The philosophy is human-in-the-loop. The automation handles plumbing — creating drafts, enforcing timing, computing math. You handle judgment — is this real, what should I tell the client, is this update worth sending. That split is what makes it sustainable solo. You're not replacing yourself. You're giving yourself a system that remembers the things you forget when you're knee-deep in a production issue at two AM.
And if you want the copy-paste version of all of this — the Notion ops manual, the API snippets with the approval gate, the Slack cadence workflow, the credit calculator with both models, and the post-incident report template — grab the Solo SLA Loop Starter Kit on the Resources page.
Jordan: So — remember that renewal call I mentioned at the top? Client asks how long the March outage lasted, and I'm digging through Slack messages like an archaeologist. That call is what started all of this. And the version of me on the other end of that call today has a very different answer. I pull up the incident record. Forty-seven minutes. Sev-two. Three public updates during the event. Credit of seven point five percent already applied to last month's invoice. Post-incident report with the root cause and the fix.
That answer takes ten seconds. And it changes the entire dynamic. You're not defending yourself. You're demonstrating a process. The client doesn't leave that call worried about reliability. They leave thinking "this person runs a tighter operation than vendors ten times their size."
That's what SLA monitoring automation actually gives you. Not just compliance. Credibility.
This is the last episode of season two. We've spent twelve episodes building the operational backbone of a solo practice — from prompt regression gates to platform migrations to trust centers to this, the incident loop that ties it all together. If you've been building along with me, you have infrastructure now that most small agencies don't. Use it.

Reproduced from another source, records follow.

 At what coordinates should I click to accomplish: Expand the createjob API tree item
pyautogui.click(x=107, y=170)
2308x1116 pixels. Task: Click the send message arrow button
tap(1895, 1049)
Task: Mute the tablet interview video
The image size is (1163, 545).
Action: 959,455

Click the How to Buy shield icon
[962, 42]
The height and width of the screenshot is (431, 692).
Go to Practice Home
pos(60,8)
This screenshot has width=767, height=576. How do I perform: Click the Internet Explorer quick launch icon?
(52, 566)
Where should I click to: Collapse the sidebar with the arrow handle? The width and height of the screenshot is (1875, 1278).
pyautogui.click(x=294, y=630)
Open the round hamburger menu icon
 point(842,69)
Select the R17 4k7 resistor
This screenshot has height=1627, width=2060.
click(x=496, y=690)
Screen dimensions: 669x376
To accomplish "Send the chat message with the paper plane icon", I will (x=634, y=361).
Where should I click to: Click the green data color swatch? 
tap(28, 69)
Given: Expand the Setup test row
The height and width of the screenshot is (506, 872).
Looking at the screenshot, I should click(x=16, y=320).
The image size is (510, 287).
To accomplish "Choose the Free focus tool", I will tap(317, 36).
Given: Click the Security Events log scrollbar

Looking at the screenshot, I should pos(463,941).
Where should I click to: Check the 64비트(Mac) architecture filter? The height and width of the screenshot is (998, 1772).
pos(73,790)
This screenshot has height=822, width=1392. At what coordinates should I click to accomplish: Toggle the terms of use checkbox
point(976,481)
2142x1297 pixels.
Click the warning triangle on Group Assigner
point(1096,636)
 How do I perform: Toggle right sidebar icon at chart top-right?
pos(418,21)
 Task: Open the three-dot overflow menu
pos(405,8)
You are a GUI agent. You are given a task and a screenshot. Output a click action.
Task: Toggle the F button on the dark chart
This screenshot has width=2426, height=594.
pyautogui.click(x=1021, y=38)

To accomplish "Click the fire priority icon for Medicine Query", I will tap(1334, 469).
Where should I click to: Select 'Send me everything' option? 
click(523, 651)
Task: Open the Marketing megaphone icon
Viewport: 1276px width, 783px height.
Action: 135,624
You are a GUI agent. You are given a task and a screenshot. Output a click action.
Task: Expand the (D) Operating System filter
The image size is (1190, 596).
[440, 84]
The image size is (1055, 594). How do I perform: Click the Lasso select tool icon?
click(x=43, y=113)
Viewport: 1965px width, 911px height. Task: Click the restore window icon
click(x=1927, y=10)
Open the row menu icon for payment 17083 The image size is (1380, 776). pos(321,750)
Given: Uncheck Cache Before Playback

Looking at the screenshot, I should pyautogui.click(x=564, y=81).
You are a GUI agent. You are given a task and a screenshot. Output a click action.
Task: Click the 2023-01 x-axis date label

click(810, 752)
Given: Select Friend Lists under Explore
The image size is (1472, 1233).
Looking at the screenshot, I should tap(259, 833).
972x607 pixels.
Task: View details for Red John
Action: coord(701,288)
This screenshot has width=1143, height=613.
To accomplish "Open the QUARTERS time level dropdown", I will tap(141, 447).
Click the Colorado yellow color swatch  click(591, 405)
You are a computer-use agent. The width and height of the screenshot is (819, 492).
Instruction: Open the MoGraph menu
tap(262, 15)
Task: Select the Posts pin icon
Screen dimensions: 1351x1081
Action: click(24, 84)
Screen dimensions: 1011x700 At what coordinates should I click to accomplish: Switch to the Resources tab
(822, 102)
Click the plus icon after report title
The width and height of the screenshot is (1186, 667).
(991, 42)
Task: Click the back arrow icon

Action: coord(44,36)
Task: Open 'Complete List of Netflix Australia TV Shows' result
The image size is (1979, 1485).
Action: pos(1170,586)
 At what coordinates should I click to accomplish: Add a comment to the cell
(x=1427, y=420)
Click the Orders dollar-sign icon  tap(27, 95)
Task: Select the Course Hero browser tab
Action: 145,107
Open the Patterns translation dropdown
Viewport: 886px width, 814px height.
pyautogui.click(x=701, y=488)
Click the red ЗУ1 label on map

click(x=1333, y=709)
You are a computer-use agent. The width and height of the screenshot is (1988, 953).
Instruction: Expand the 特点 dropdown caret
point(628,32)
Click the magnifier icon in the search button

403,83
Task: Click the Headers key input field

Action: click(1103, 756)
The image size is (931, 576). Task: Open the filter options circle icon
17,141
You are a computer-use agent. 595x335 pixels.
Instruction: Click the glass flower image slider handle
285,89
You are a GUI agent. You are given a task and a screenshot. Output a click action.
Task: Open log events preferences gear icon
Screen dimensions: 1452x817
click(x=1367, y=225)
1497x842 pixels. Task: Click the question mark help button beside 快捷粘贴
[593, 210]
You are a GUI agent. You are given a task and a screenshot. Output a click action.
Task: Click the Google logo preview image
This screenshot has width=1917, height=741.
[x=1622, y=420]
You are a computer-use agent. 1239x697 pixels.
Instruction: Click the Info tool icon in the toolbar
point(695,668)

One thing to do this week. Just one. Set up the Statuspage API connection and the Slack approval channel. Don't build the whole loop yet. Just get the draft incident flowing to Slack so that the next time your monitor fires, you see it in a channel instead of in a panicked client message. That's the foundation. Everything else layers on top.
I'm Jordan. This is Headcount Zero. Season three starts in two weeks. I'll see you then.